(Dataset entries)

-- Opening Marker --

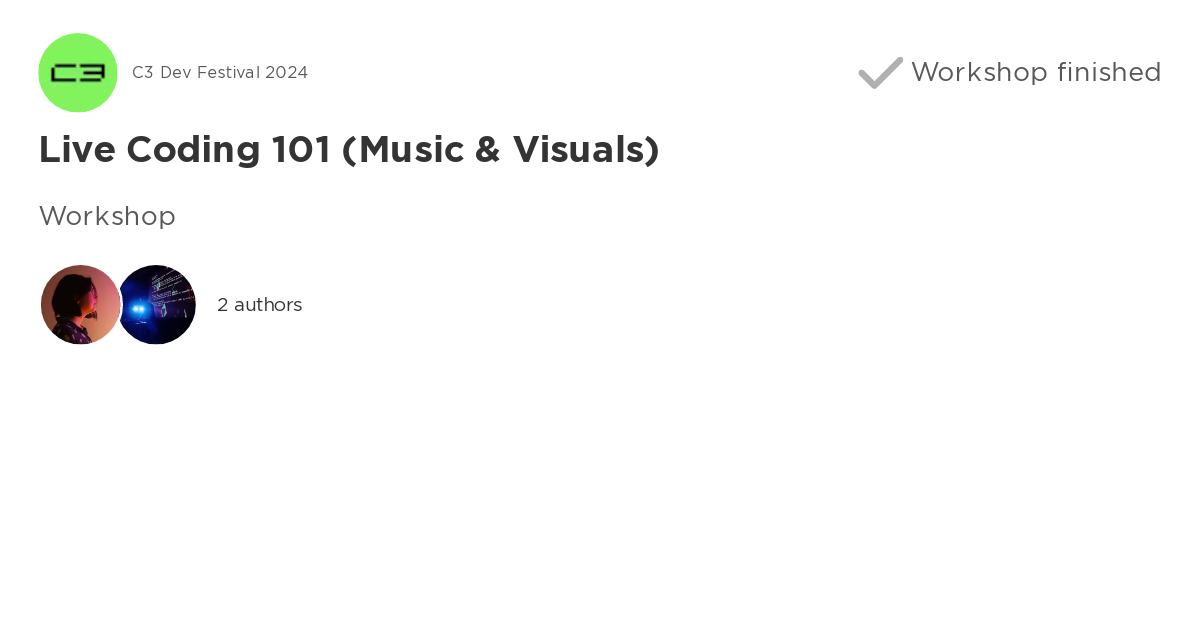
Task: Click the 101 number in the heading
Action: [301, 150]
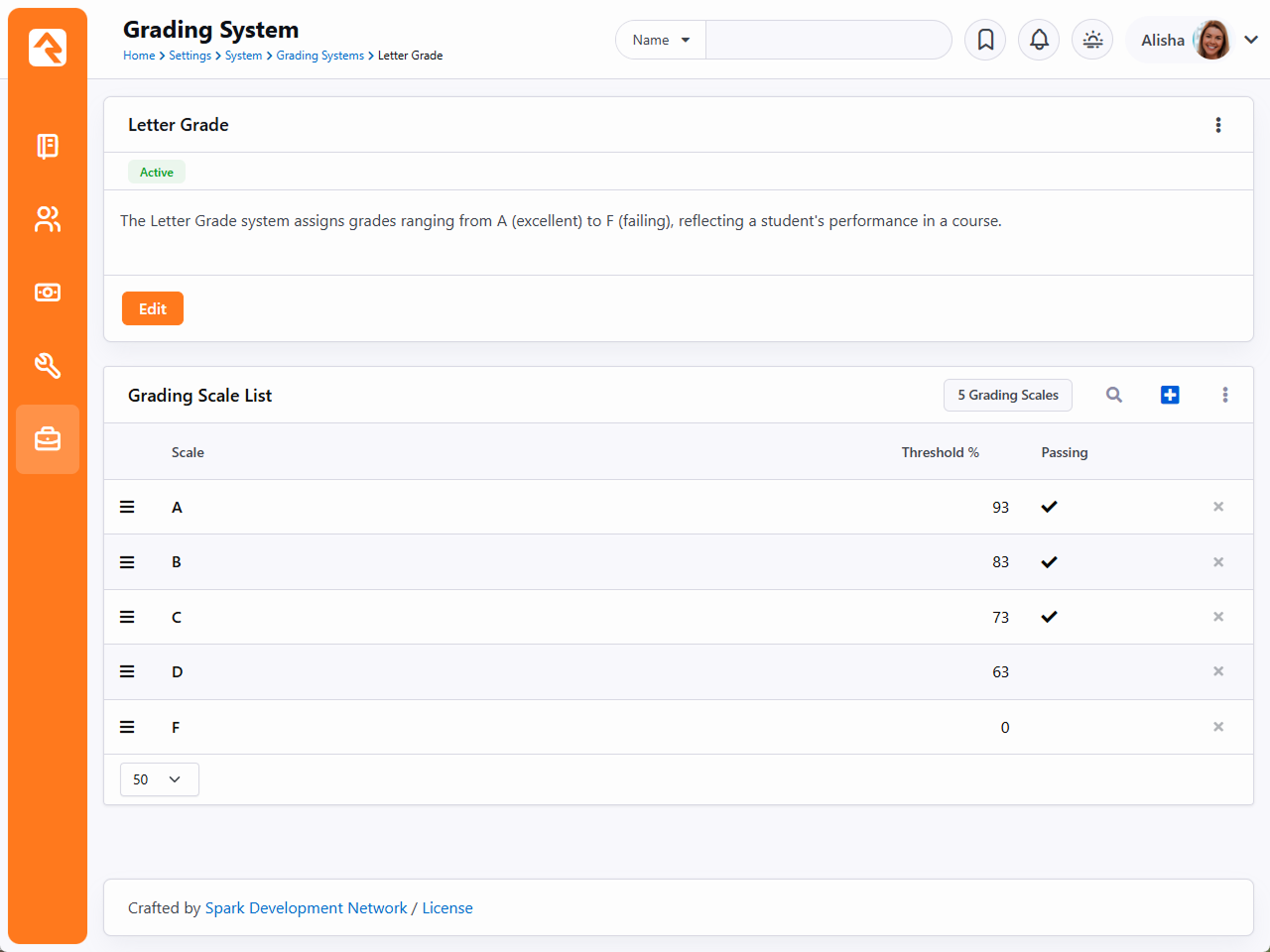Click the passing checkmark for grade A
Viewport: 1270px width, 952px height.
[x=1049, y=507]
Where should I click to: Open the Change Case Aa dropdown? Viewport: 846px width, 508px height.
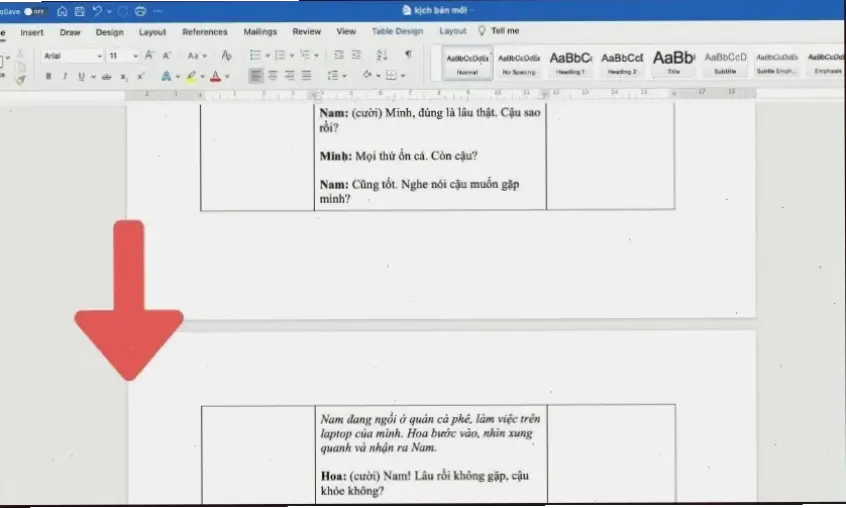coord(197,56)
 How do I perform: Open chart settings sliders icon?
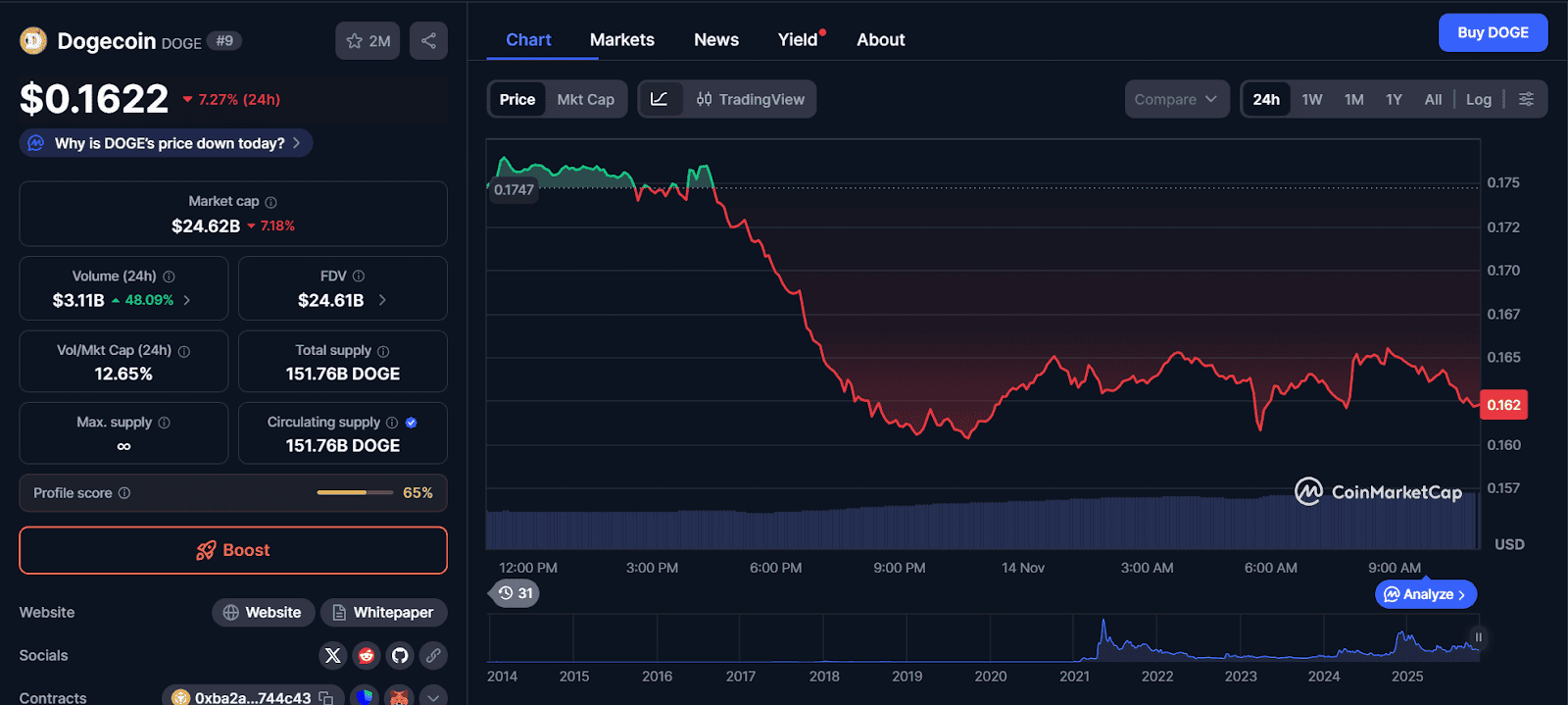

-- Closing Marker --

Exercise directions ->
Working down from the line with "Where should I", copy each line exactly until the last line of the entries, which is also included. Omit the pictures.

Task output ->
Where should I click to: Open the Change Case Aa dropdown? Viewport: 846px width, 508px height.
coord(197,56)
 How do I perform: Open chart settings sliders icon?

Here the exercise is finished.